Lo que no quita para que, cuando esa tensión o dinámica peculiar entre los personajes se disipa en forma de beso, éste no sea a veces... raro (no tan raro y what the frak como el que se dan Reese y Tidwell al final del terremoto que sacude Los Ángeles en el último capítulo de "Life", eso seguro). No deja de resultar extraño ver besarse a esos dos sobre los que llevas especulando años, y esa sensación parece ser la tónica general entre quienes han visto el final de "Joy", el capítulo de "House" en el que, tras mucho esperar, House y Cuddy se besan. Es un episodio bastante emocional para Cuddy en el que, como de costumbre, House se dedica a fastidiarla, aunque ese fastidio es un poco distinto al habitual. De todos modos, en la tercera temporada tuvimos confirmación de que, efectivamente, hubo tema entre los dos en la universidad, con lo que esto puede añadir otra capa más complicada a su relación. Además, no es un beso-chantaje a lo Mata-Hari, como el que Cameron le planta a House para intentar sacarle sangre (es una historia muy larga).

Hay un largo rosario de besos que no son tales, amagos y "accidentes" imprevistos en estos shippings, diseñados sólo para tener a los fans todavía más pendientes de cualquier gesto posterior, y preguntándose si de verdad querían ver eso. El año pasado, por ejemplo, los shippers de "Bones" tuvieron lo que querían con ese beso debajo del muérdago que Brennan le da a Booth para que Caroline deje que su padre y su hermano pasen la Navidad en familia en la cárcel (ésta es una versión más larga para el DVD, que explica mejor la gran cara de Caroline). El muérdago o, en este caso, el Año Nuevo del Milenio, es también la excusa para que Mulder y Scully compartan su primer beso oficial en la séptima temporada de "Expediente X" (luego hubo más, incluido el del último episodio, precedido por un simpático "Hola, Clarice").

Lo más divertido es ver las excusas que buscan los guionistas para conseguir esos besos sin que parezca que, finalmente, la tensión sexual se va a resolver para siempre. En "Cómo conocí a vuestra madre", fue un vídeo muy ñoño de Robin Sparkles lo que hizo que surgiera el "Robingate", y en el caso de la foto de arriba, de la tercera temporada de "Doctor Who", eso no es un beso, sino una "transferencia genética", o eso dice el Doctor. Después de pasarnos una temporada entera de "Galáctica" sospechando que Lee y Kara podrían ser algo más que compañeros, el beso que se dan cuando ella vuelve de Caprica con la Flecha de Apolo resulta bastante inesperado. Aunque lo más curioso de esta serie es que el momento culmen entre Adama y Roslin, la otra pareja más seguida por los shippers, no es un beso, sino un "ya era hora".

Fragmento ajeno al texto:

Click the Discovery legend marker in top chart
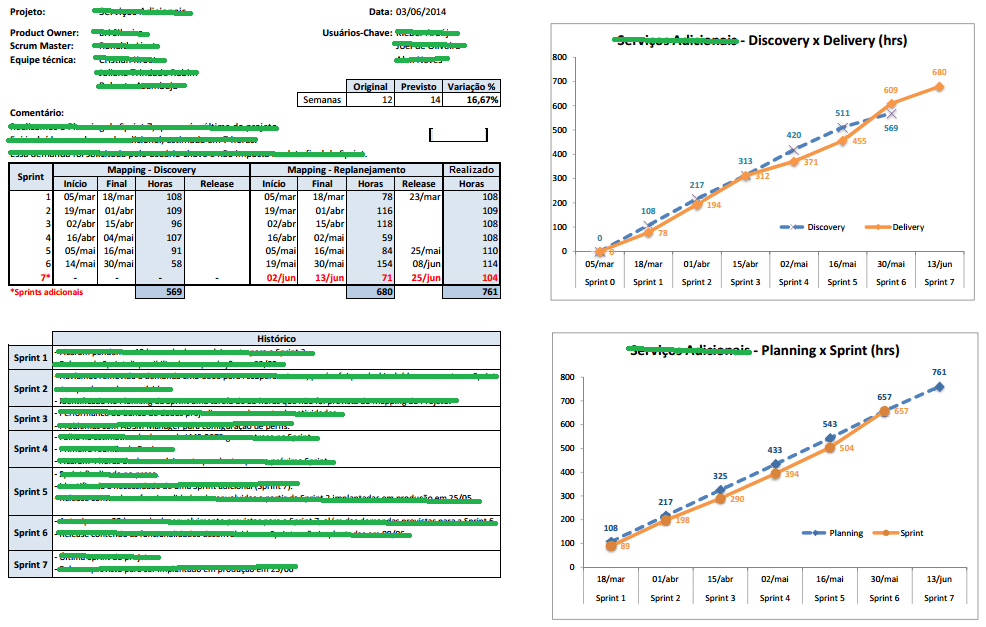Image resolution: width=986 pixels, height=627 pixels. pyautogui.click(x=796, y=227)
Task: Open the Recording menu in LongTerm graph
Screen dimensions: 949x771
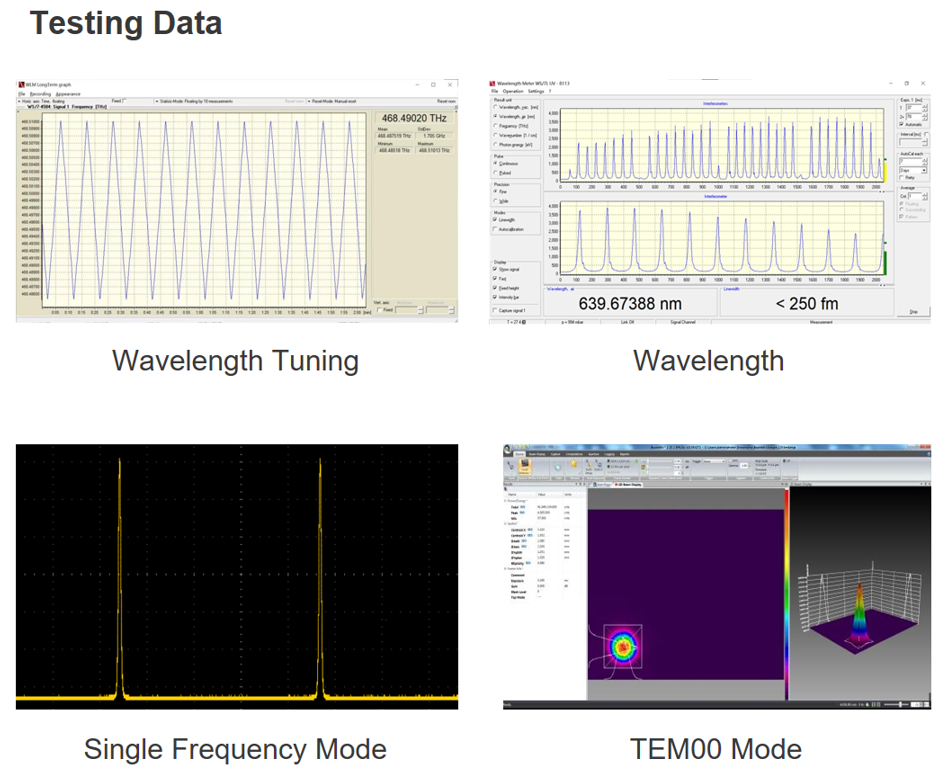Action: pyautogui.click(x=41, y=93)
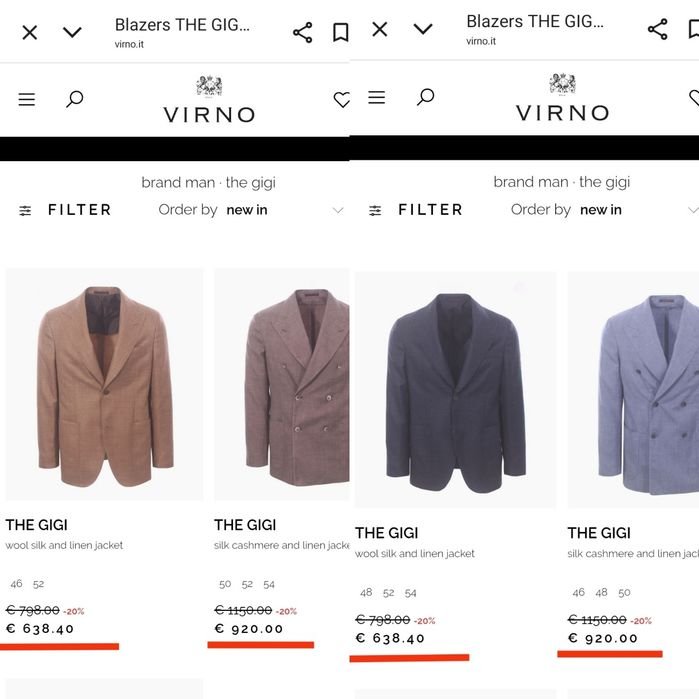The image size is (699, 699).
Task: Open the hamburger menu in right pane
Action: coord(377,97)
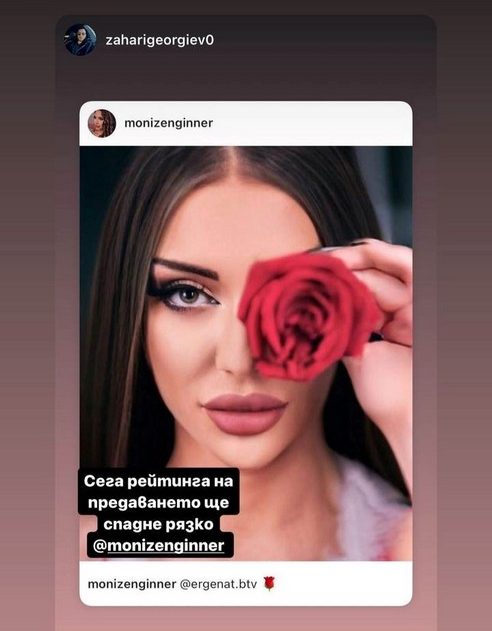Tap monizenginner username in post header
The image size is (492, 631).
(x=169, y=123)
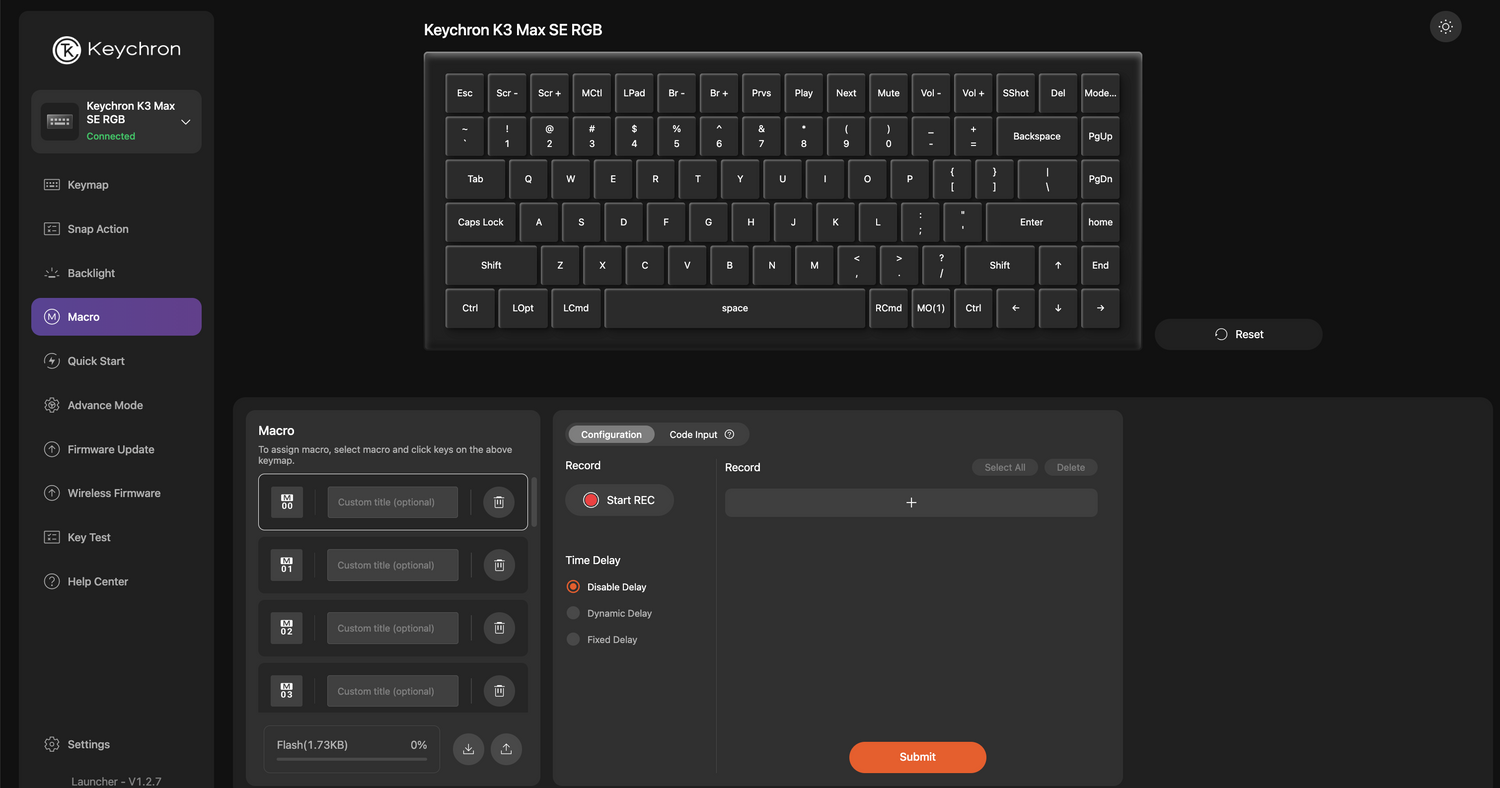Toggle the light/dark theme sun icon
The height and width of the screenshot is (788, 1500).
point(1445,27)
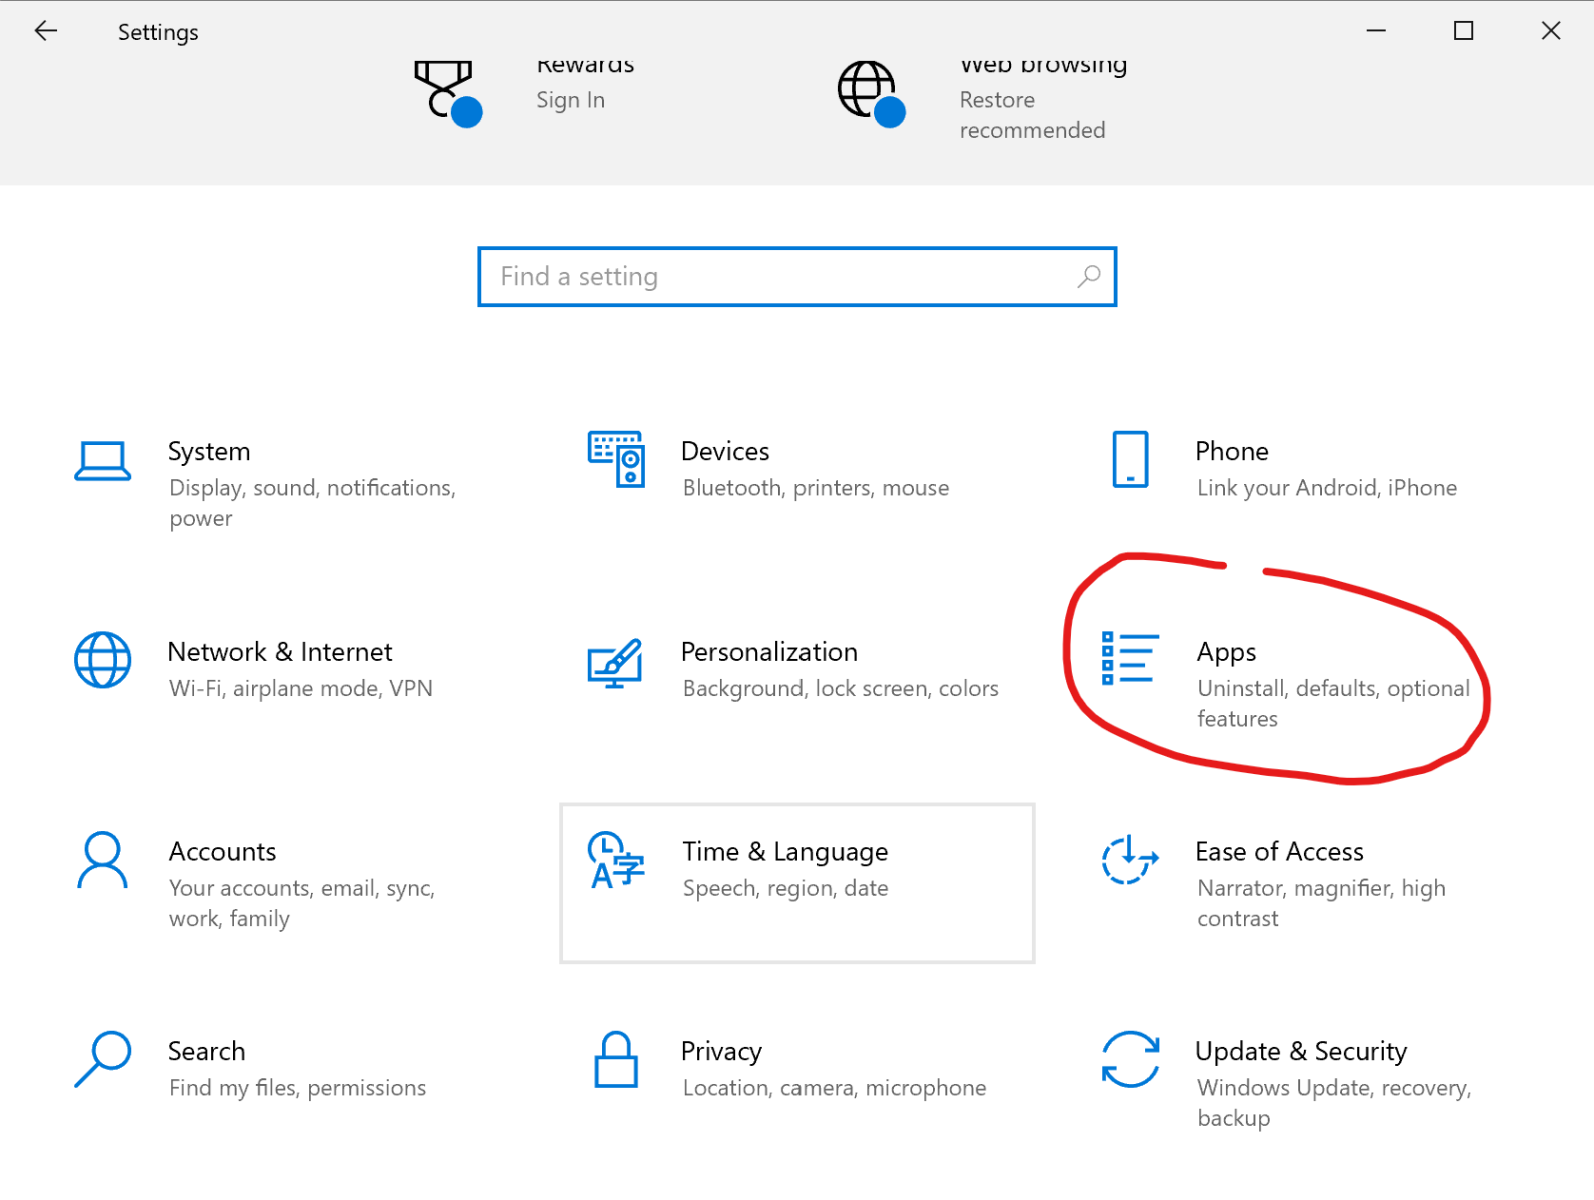Go back using the back arrow
Screen dimensions: 1594x1200
pos(46,31)
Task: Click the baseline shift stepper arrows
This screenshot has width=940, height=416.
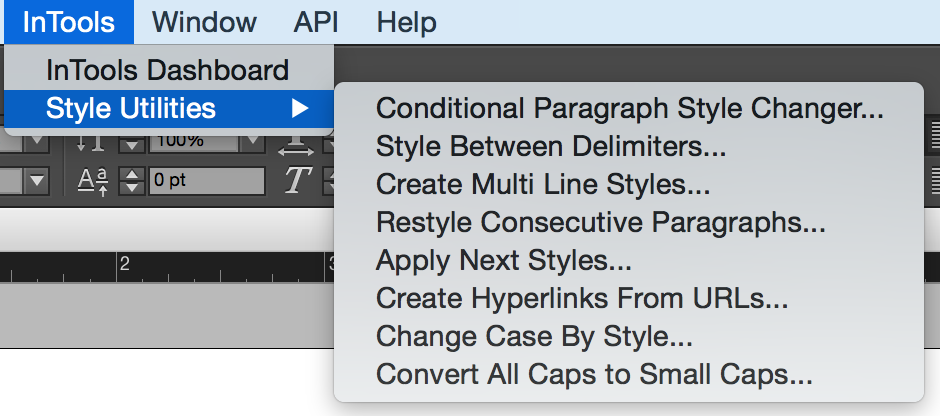Action: 131,180
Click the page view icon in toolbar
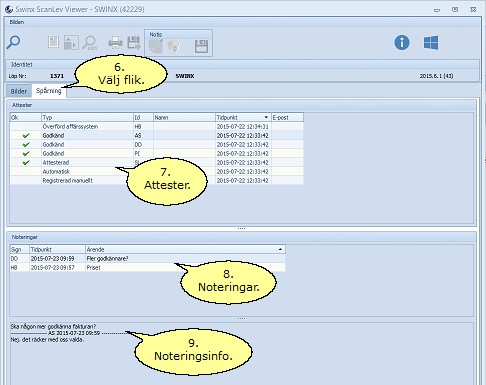Screen dimensions: 486x385 (53, 42)
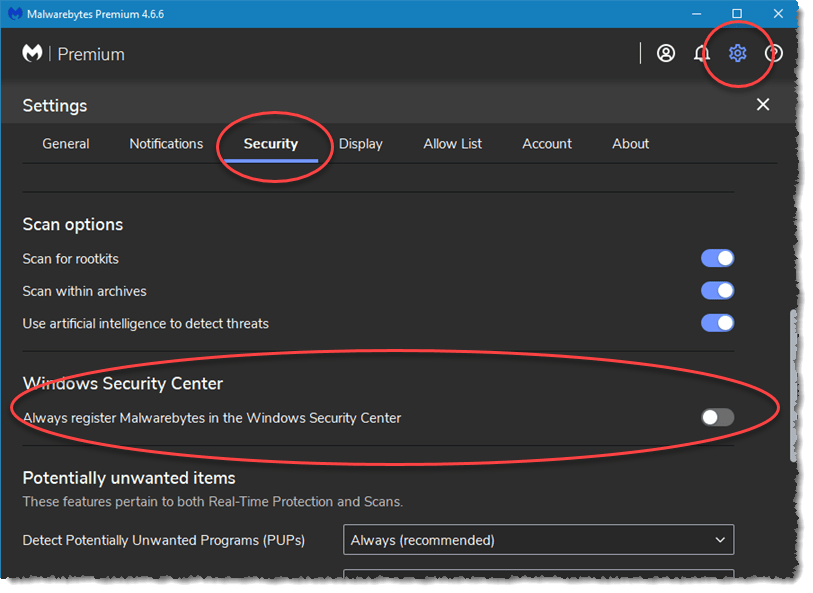Open notifications via the bell icon

click(702, 53)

De todos modos, últimamente pocos besos ha habido más peculiares que uno que Ned y Chuck se dan al principio de "Pushing daisies". Ya que no pueden tocarse, un poco de plástico sirve para obrar el milagro. Ellos, de todas formas, no tienen esa presión de resolver su relación con un buen revolcón porque si se tocan, adiós. Para los demás, siempre quedará esa sensación de "bésame, se me acaba el tiempo", que dicen en esta canción de The Dude.